Nvidia says artificial intelligence is now helping it design the chips that power AI systems, including one internal task the company says once took eight people about 10 months and now finishes in a single night on one GPU.
Bill Dally, Nvidia’s chief scientist and senior vice president of research, described the company’s approach during a conversation with Google’s Jeff Dean at the 2026 GPU Technology Conference, or GTC. He said Nvidia is trying to bring AI into every stage of GPU design.
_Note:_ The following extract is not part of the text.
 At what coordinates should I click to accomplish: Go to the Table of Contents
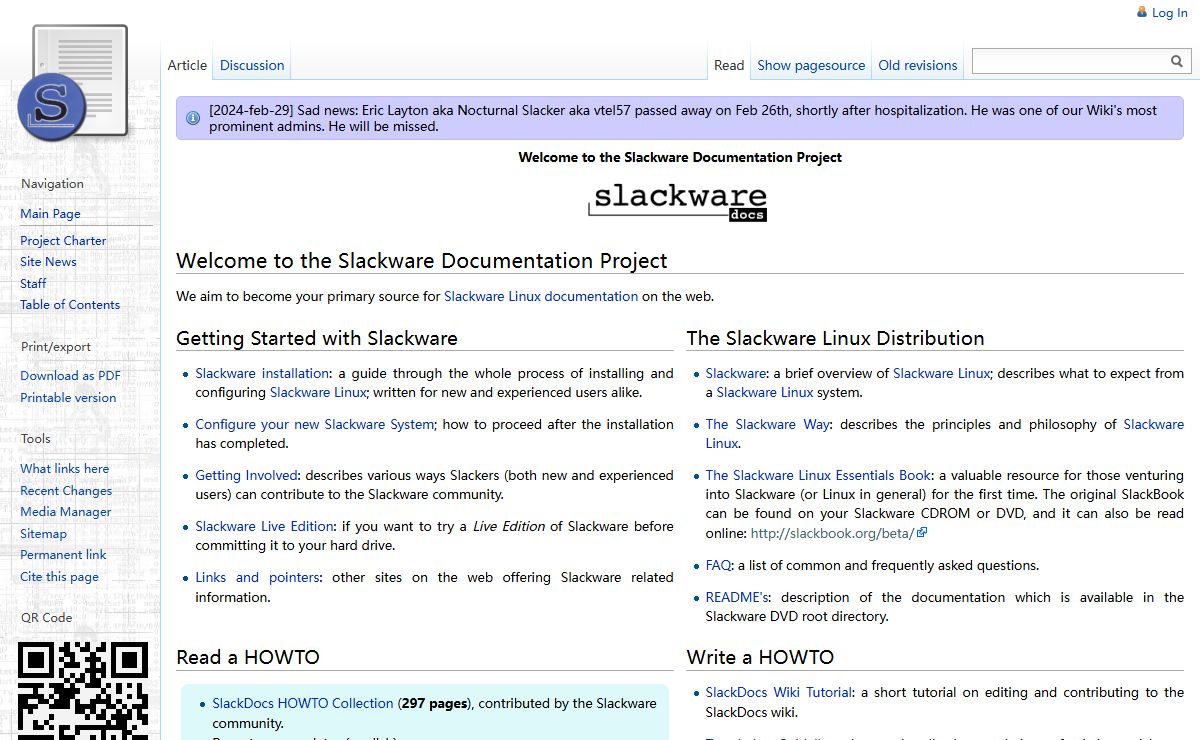coord(70,305)
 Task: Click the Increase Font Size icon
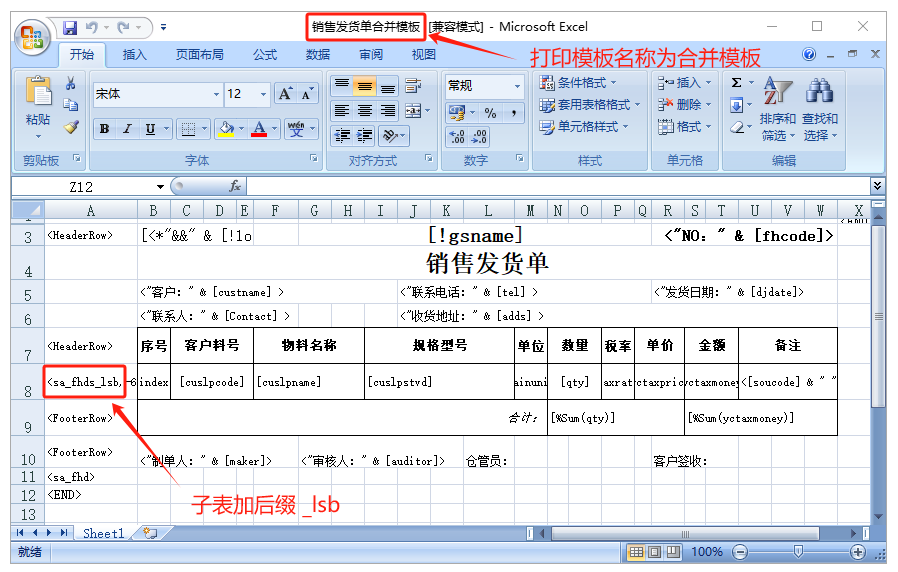pyautogui.click(x=286, y=94)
Cell library porting became the headline example
The task at the center of Nvidia’s claim involves porting the company’s standard cell library to a new semiconductor process. Nvidia said that library typically includes about 2,500 to 3,000 cells, and that the work used to require eight people and roughly 10 months.
Nvidia’s NVCell program now completes that process overnight on a single GPU, Dally said. He also said the results were better than what human engineers produced.
Other internal tools are aimed at design and training
Dally also pointed to Prefix RL, a reinforcement learning-based tool Nvidia uses to evaluate chip design options through trial and error. He said the system can generate unusual ideas, but that its results are 20% to 30% better than human designs.
On the engineering side, Nvidia has also built internal large language models called Chip Nemo and Bug Nemo. The company trained them on its proprietary database and codebase so they can help junior engineers and explain complex concepts more clearly.
The broader effort suggests Nvidia is using AI not just in products it sells, but in the chip-design process itself. The company said the approach is helping it save time, reduce manual work, and make future process-node transitions easier as new GPUs are developed.
Nvidia has also been applying AI on the consumer side. The company recently introduced Alpamayo, which brings AI models to self-driving cars. What remains to be seen is how broadly Nvidia can scale these internal tools and whether the same methods can continue to outperform traditional engineering workflows as GPU design grows more complex.